▶ **Fragmento del documento**

De haber sido otro el curso aleatorio de la historia y de haberse resistido con éxito las concentraciones manu militari que ocurrieron, tendríamos hoy, seguramente, un mundo del mismo tamaño pero mucho más rico y diverso; más interesante en lo cultural y étnico; más abierto e imbricado en lo comercial y sobre todo, más pacífico.

Los libertarios imaginan el largo plazo transitando una reversión gradual; desde el modelo centralizado y sus reglamentaciones generales esclavizadoras de minorías hacia un modelo basado en la elección individual y la contractualidad; descentralizado; de jurisdicciones independientes aunque con intensas redes de acuerdos de conveniencia en rubros como relaciones exteriores, sistemas penitenciarios, defensa o infraestructura, entre muchos otros.
Un mosaico policéntrico de regiones o megalópolis autónomas donde los ciudadanos (accionistas al estilo cooperativo o bien socios, siempre por contrato) se autogobiernen gerencialmente en todos los sentidos con avanzadas libertades civiles. Sin tener que vivir forzados, bajo las reglas contraproducentes y la histeria militante de votantes con los que no se está de acuerdo.

Algunas de estas comunidades o free cities (concepto ya incorporado como posibilidad cierta en la legislación de algunos países; otra posibilidad factible sería la secesión) bien podrían ser de corte socialista o comunista, compartiéndolo todo en fraterna igualdad y cobrando a sus socios las contribuciones que fuera menester recaudar; supuesto sitio ideal de vida para todo progresista honesto, por cierto.

▶ **Tarea propuesta**
Responde con datos del fragmento sobre el modelo libertario:
(a) ¿Cómo sería hoy el mundo si se hubieran resistido con éxito las concentraciones manu militari?
(b) ¿Qué rubros se citan como ejemplos de las redes de acuerdos de conveniencia entre jurisdicciones?
(c) ¿De qué corte podrían ser algunas de las comunidades o free cities?

▶ **Material recopilado**
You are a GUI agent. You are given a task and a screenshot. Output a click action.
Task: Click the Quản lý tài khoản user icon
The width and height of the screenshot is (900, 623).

▶ **Respuesta escrita**
(a) Sería un mundo del mismo tamaño pero mucho más rico y diverso, más interesante en lo cultural y étnico, más abierto e imbricado en lo comercial y, sobre todo, más pacífico.
(b) Relaciones exteriores, sistemas penitenciarios, defensa e infraestructura, entre muchos otros.
(c) De corte socialista o comunista.